Immaginate di dover fare una cena con un politico per piacere personale. Niente lavoro, niente doveri: una cena tra amici, o tra persone che vorrebbero divenire tali. A quanti nomi arrivereste tra i parlamentari italiani? Io faticherei a giungere a 5. Probabilmente anche meno. Di sicuro, tra quei cinque, inserirei Pierluigi Bersani. Probabilmente al primo posto. Mi è sempre sembrata una brava persona. E del resto era uno dei preferiti di Edmondo Berselli, uno che non sbagliava mai (o se sbagliava lo faceva apposta: per vedere l’effetto che fa). Oltre alla piacevolezza dell’uomo, Bersani capisce come pochi di musica. È un politico serio. Ed è uno che, non avendo più ruoli di primo piano, è oggi più libero di prima quando si lascia intervistare. Non fa parte di un partito che macina consensi, ma è amato dai salotti televisivi perché garantisce schiettezza e ascolti. Binomio rarissimo, ancor più tra le carampane contemporanee. A volte mi chiedo se, tra il 2012 e il 2013, io come questo giornale siamo stati troppo critici nei confronti di Bersani. È possibile, anche se quel Bersani era diverso da questo e – soprattutto – eravamo diversi noi. Era proprio diverso il contesto.
Bersani ripete spesso che i 5 Stelle hanno detto “sì” a tutti tranne che a lui, ed è vero. Come è vero che, dopo quello streaming imbarazzante, Lombardi e Crimi avrebbero dovuto abbandonare in eterno la politica (invece no, e il secondo fa addirittura finta di essere leader). Ma è anche vero che, nel 2013, dopo avere “non vinto” le elezioni per una serie di eventi ed errori, Bersani non chiese ai 5 Stelle di fare un governo insieme bensì un mero appoggio esterno. Opzione irricevibile, per il M5S di allora. Sia come sia, da anni Bersani è per distacco uno dei politici più condivisibili e intellettualmente onesti del circondario. Ha lanciato Speranza, uno dei ministri che più riscontra i favori delle persone (Salvini e Meloni a parte, ma loro non fanno testo). Si batte come nessuno per quel “campo progressista”. Ed è uno dei pochi che, a sinistra, ha il coraggio di sottolineare l’atteggiamento scriteriato di troppi giornaloni e pseudo-pensatori sinistrorsi, gli stessi che per mesi hanno invocato Draghi e ora già se ne lamentano (senza però ammetterlo, perché intellettualmente disonesti come nessuno).

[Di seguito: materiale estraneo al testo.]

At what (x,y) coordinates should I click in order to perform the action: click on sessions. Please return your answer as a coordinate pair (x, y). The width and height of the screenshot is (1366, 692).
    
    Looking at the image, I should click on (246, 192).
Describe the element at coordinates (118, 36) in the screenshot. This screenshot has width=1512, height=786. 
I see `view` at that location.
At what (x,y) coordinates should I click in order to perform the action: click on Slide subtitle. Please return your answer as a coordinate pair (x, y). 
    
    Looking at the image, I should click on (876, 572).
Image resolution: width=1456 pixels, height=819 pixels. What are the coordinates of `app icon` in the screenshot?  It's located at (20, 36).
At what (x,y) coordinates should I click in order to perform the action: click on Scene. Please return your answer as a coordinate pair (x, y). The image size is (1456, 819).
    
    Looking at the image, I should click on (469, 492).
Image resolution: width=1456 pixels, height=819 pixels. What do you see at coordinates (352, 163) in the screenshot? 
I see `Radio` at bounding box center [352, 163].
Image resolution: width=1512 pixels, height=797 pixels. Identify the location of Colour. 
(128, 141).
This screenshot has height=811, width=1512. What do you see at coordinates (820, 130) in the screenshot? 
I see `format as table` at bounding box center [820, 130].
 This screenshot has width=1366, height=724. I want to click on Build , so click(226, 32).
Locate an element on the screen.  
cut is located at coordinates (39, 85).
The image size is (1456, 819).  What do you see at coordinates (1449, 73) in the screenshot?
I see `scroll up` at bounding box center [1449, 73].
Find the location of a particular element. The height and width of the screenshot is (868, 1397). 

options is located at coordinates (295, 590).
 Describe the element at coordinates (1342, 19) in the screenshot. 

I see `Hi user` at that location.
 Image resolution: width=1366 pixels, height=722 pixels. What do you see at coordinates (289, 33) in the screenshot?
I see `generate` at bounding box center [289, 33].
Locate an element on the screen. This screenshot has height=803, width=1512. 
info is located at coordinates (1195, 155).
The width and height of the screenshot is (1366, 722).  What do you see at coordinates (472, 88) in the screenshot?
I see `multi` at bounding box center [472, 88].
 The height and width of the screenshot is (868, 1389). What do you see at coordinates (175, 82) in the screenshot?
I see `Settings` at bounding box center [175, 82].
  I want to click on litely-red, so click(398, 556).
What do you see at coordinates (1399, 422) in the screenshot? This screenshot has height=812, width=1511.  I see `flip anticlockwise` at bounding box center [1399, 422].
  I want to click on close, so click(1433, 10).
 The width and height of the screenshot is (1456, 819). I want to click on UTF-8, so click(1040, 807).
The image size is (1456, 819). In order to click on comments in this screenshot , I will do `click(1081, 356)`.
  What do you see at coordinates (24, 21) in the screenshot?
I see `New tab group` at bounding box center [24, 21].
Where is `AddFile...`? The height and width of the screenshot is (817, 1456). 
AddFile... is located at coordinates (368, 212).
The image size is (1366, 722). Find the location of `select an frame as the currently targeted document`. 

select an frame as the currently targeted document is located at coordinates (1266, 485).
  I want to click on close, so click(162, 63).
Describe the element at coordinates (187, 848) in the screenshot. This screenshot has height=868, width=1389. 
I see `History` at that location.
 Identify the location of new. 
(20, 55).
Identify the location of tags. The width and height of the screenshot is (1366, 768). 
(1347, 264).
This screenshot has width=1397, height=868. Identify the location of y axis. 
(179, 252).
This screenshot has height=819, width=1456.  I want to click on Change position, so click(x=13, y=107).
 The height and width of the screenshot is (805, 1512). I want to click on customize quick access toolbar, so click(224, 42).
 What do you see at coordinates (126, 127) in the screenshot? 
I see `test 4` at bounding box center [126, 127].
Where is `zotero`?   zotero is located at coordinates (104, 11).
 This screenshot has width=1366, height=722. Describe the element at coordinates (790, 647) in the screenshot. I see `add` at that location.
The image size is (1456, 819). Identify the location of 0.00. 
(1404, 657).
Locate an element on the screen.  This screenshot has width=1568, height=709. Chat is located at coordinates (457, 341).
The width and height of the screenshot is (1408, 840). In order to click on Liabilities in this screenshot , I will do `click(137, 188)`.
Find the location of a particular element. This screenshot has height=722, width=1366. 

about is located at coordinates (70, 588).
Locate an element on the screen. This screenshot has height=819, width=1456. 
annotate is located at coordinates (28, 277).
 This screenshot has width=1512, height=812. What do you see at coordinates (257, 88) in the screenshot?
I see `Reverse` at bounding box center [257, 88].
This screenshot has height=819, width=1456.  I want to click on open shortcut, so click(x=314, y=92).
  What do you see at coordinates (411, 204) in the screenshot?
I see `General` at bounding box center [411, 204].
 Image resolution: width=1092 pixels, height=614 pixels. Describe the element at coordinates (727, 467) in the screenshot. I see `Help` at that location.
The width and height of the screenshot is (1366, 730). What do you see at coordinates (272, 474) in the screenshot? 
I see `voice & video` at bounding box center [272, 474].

Giovedì scorso, a Piazzapulita, Bersani ha fatto garbatamente scempio dell’ennesimo polletto di allevamento del quasi-giornalismo nostrano. Il tipetto, di cui non farò il nome perché né io né voi abbiamo tempo da perdere, era armato di quel consueto livore madido (mal) travestito da rispetto istituzionale. Egli inveiva dunque su Bersani, reo di avere accettato tutto da Conte, notoriamente il Padre di ogni Male secondo i “sinistrati per Salvini”. Bersani, con fermezza rara, ha rovesciato in un amen l’assioma: “Non sono io a dover spiegare la mia difesa di Conte, casomai siete voi giornalisti che dovreste spiegare perché lo avete sempre massacrato”. Il tipetto non lo ammetterà mai, e forse neanche se n’è accorto, ma non si vedeva una simile macellazione mediatica dai tempi di Madama Boschi ospite di Lilli Gruber qualche mese fa.
Non è dato sapere se il Pd del futuro vorrà somigliare di nuovo a Renzi o Bersani. Tenendo conto che è popolato da troppi Marcucci e dunque le sbaglia tutte, temo la prima.
Pazienza: vorrà dire che Bersani continuerà a predicare nel deserto. Per poi sentirsi dire, quando ovviamente sarà troppo tardi, che aveva ragione lui.